I own a Snap-On BK5600 bore scope and their Blue Point Microscan OBD II diagnostics scanner.
I bought both at very reasonable cost on eBay and both were ‘as new’ condition. The original price of the BK5600 bore scope was something like £700 ! I paid around £80 for mine. The Blue Point Microscan is priced at around £400 and I paid £50 for mine. Deals like this are quite common when agents sell their demonstration products.
Why is Snap-On kit so expensive ? Well why is any specialist kit expensive ..... because the Manufacturer decides that the market will pay the asking price. Simple ! Where medical kit is concerned there is a lot of safety compliance testing, certification etc and so the inflated prices may be more justifiable. With garage kit, the garages need robust and reliable test kit with good support. That is what Snap-On trades on. They offer lifetime, no quibble replacement on some tools so you effectively pay fir that in the original price. Other kit is sold with same day or next day replacement guarantee if it fails. This is important for a busy garage. Garages charge decent money for repair and servicing so they can afford £500 on a meter that carries the respected Snap-On brand name and associated support. My local garage is excellent and charges fair prices. I know the owner and to hear what he has to pay for diagnostic equipment and then an annual subscription to use it makes my eyes water. Garages are ‘victims’ of the motor industries desire to make third party serving difficult and expensive. We are back to Louis Rossmanns ‘Right to Repair’ argument in some ways. Third party suppliers of advanced vehicle diagnostic equipment only have to compete against the crazy prices asked my the Car Manufacturers for such kit. This sets an environment in which ANY electronics diagnostic kit costs a small fortune and some require a support contract or subscription to continue their use ! Not unlike other hardware systems I have worked on in other specialist fields.

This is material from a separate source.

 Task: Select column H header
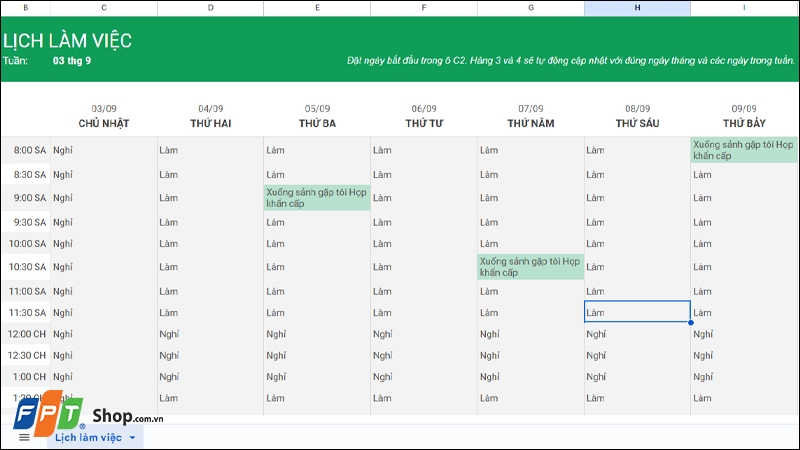(637, 8)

So this Multimeter is around £500 in the UK. Such a price would not be a surprise to most garages and they will pay it rather than take a risk on buying a multimeter from an unknown brand with unknown support quality. There is also the ‘customer expects Snap-On tools’ mentality that supports buying high quality tools from Snap-On. Are those tools worth the asking price ? That is for you to decide. My video borescooe and Microscan are excellent bits of kit that work very well

The video borescope has a very small diameter tip equipped with two CCD cameras to see straight ahead or to provide a 90 degree view (great for piston crown and cylinder inspections). The view is selected by a simple touch of the LCD screen

No messing with angled mirror tips here ! A very nice and useful, bit of kit in both the garage and home environments. The OBD II unit is well designed and built. It does its job well but so do many Asia sourced scanners ! I own some of the Chinese scanners and they can be very good as well. Good ones can still be quite expensive though.
For information, Snap-On have two ranges.... the Red cased Snap-On range and the Blue cased Blue Point range. The Red range is normally custom made for Snap-On but the Blue-Point range is usually a bought in product that Snap-On want to offer under their “3rd Party Tool” branding of Blue Point.

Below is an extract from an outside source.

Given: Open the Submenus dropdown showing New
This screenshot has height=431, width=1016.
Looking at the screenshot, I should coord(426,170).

Back to the multimeter in question..... it is a Snap-On Red cased unit so built under contract for Snap-On. By who ?..... No idea

It offers a easily held unit with large colour display for ease of visibility when viewing from a distance or in poor lighting. The measurement functions match those needed in the garage environment and the format of the buttons etc is intended to make it easy to use. The unit will also be sealed against moisture and dirt ingress. Worth £500 ? Well a FLUKE 87V is not exactly cheap is it and much of the cost is down to the FLUKE name, so yes, I think a garage will consider £500 for such a meter affordable. Heck when they have to pay £15K for a OBD II diagnostics unit and a further £1500 per year for its licence subscription, £500 for a Snap-On meter actually sounds cheap !

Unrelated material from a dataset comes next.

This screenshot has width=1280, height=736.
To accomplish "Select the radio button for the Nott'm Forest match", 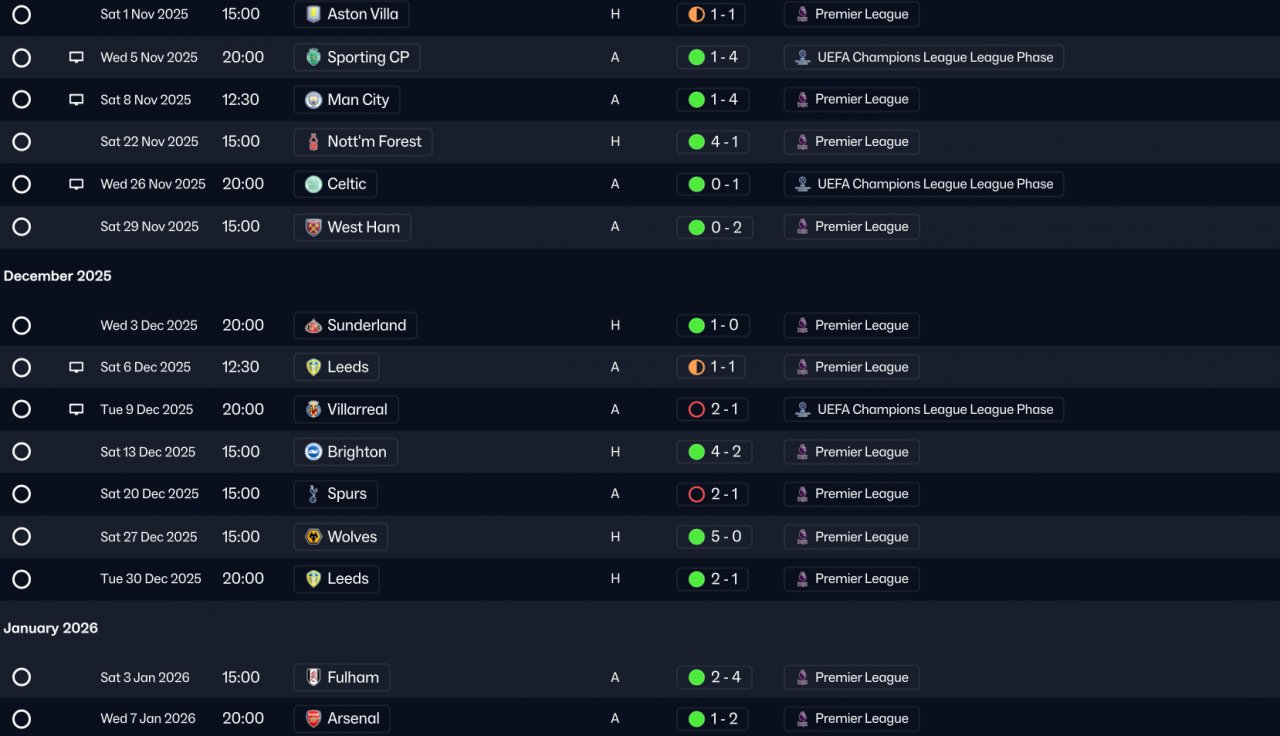I will click(22, 142).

Such a meter would likely sell for around £150 on the secondary market and garages often get discounts from Snap-On.
Get to know your local independent garage owner, like I did, and you will soon realise what rich pickings the garage equipment suppliers have in the industry and why you have to pay your garage £75/hour for labour. I had to pay £10 per tyre to have four tyres taken off their wheel rims and that was less than 15 minutes work. I understand that garage servicing is even more expensive in the USA.